Sen. Rand Paul (R-Kentucky) once again showed he’s not afraid of taking on the topic of race, telling a crowd of Berkeley students yesterday that President Obama should be particularly wary of domestic spying, given the government’s history of eavesdropping on civil rights leaders like the Rev. Dr. Martin Luther King Jr.
“I find it ironic that the first African-American president has without compunction allowed this vast exercise of raw power by the NSA,” Paul said in his speech at the University of California, Berkeley. “Certainly J. Edgar Hoover’s illegal spying on Martin Luther King and others in the civil rights movement should give us all pause. Now, if President Obama were here, he would say he’s not J. Edgar Hoover, which is certainly true. But power must be restrained because no one knows who will next hold that power.”
Paul has consistently demonstrated that he’s not afraid of talking about race — even if his comments aren’t warmly received. Last April the likely Republican presidential candidate went to Howard University and presented a questionable version of history to explain why Black people should be flocking to the Republican Party, seeming to expect that the crowd at the historically Black university wouldn’t be aware that the Republicans were the party of Lincoln and switched over to Democratic allegiance during the New Deal and the Great Depression.
Paul didn’t realize that appearing at the nation’s largest HBCU, where students spend years parsing the tiniest details of African-American history, and offering up a tainted, twisted version of Black history in the last century is like walking into the Kremlin and telling the Russians that the Cold War never happened.
At the historically liberal Berkeley campus, Paul told the students he was a defender of the rights they hold dear.
“I believe what you do on a cellphone is none of their damn business,” Paul said in one of the lines that drew the most applause, according to the New York Times.
“The first African-American president ought to be a little more conscious of the fact of what has happened with the abuses of domestic spying,” Paul told Times reporter Jeremy Peters. “Martin Luther King was spied upon, civil rights leaders were spied upon, Muhammad Ali was spied upon, antiwar protesters were spied upon.”

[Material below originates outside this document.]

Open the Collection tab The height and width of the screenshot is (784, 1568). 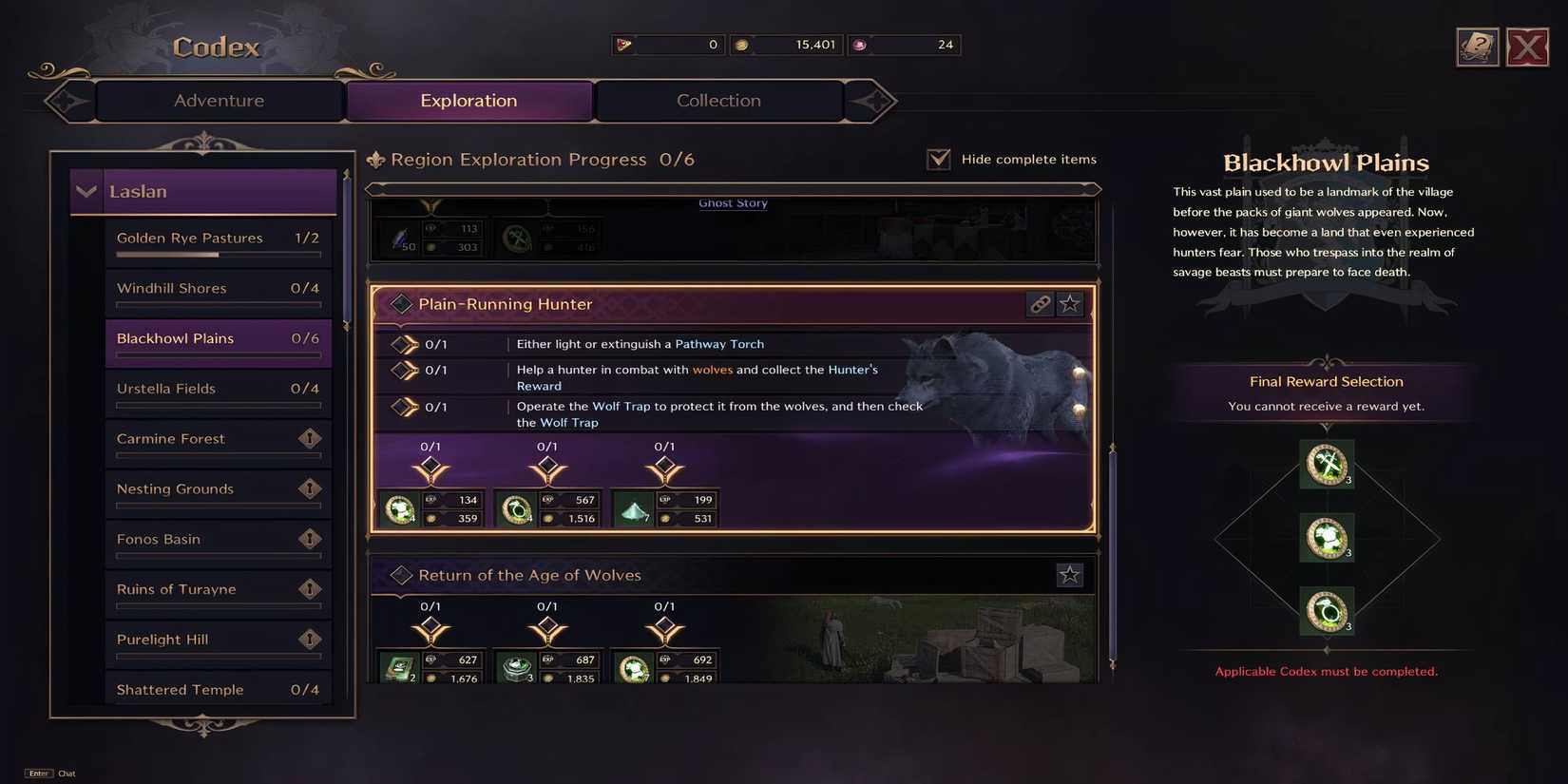click(x=718, y=101)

“The possibility for abuse in this is incredible,” the senator added. “So I don’t care if there’s never been any evidence of abuse with the NSA. They should not be collecting the data.”
Paul, who won the presidential straw poll this month at the Conservative Political Action Conference, was clearly trying to woo younger voters who would be leery of the Republican Party. But as Robert B. Reich, the former labor secretary in the Clinton administration who is now a professor of public policy at Berkeley, noted before the speech, Paul was sticking to a safe topic on the Berkeley campus.

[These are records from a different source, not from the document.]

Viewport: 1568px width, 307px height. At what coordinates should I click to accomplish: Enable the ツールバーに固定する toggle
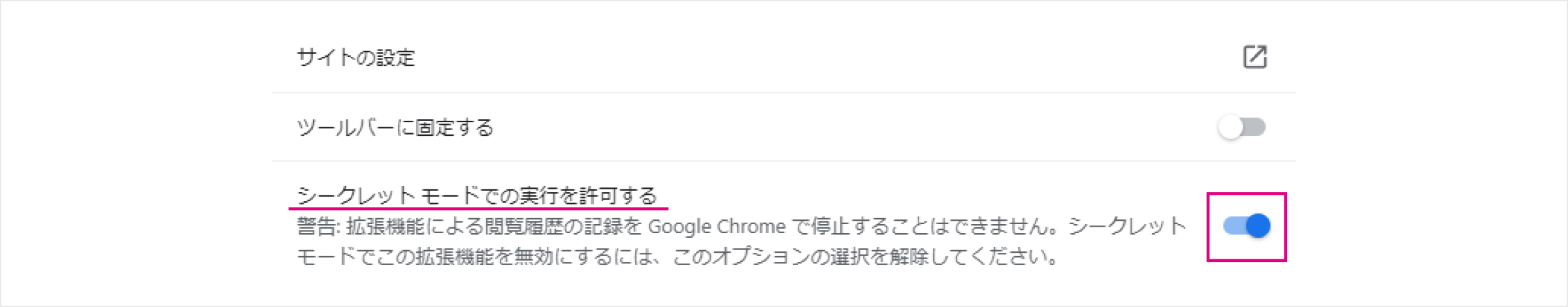[x=1242, y=127]
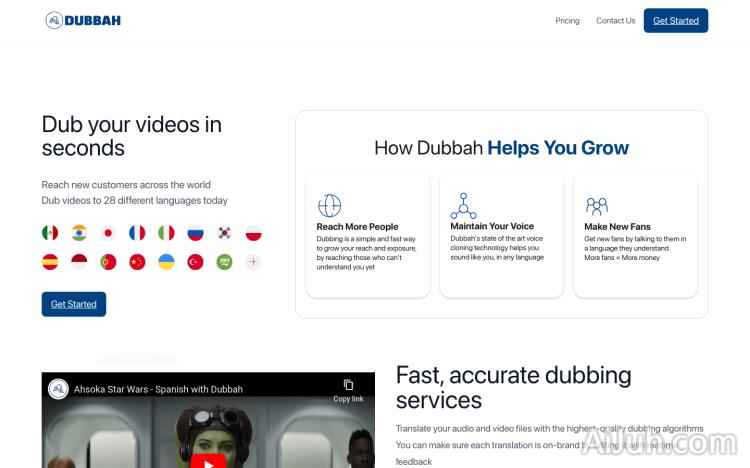Pick the France flag icon

point(137,232)
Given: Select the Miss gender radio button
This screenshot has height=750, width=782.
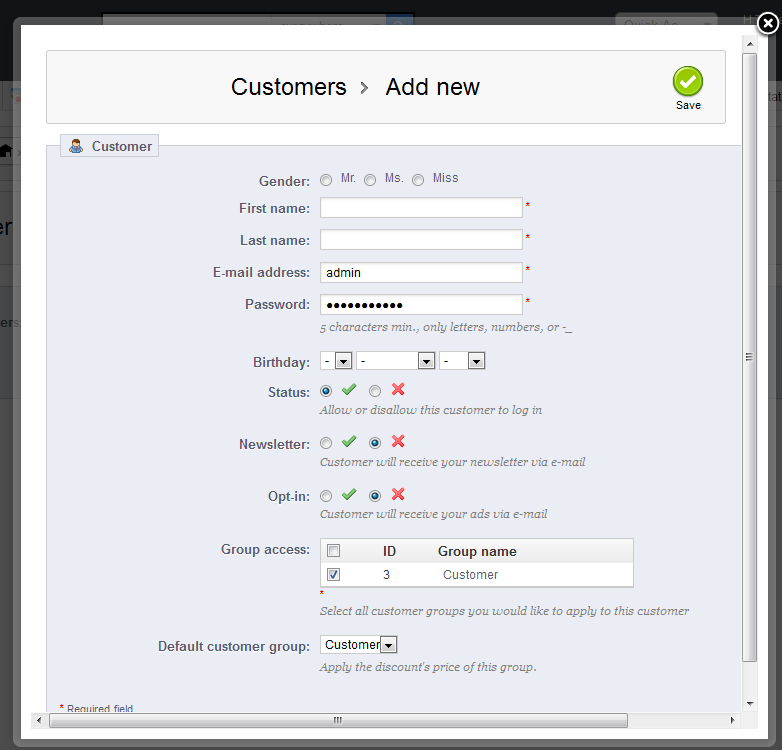Looking at the screenshot, I should [x=418, y=180].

“He’s not in the lion’s den. He’s in a playroom of pussycats,” Reich said. “I’d like to see someone ask him about his position on gay rights and abortion.”
But Paul wasn’t asked about those positions, as the moderator selected questions that had been submitted on notecards before the speech.
Paul’s tour of potentially unfriendly crowds could be continuing: he reportedly has been asked to address the NAACP to discuss his proposal for “economic freedom zones” in poor areas.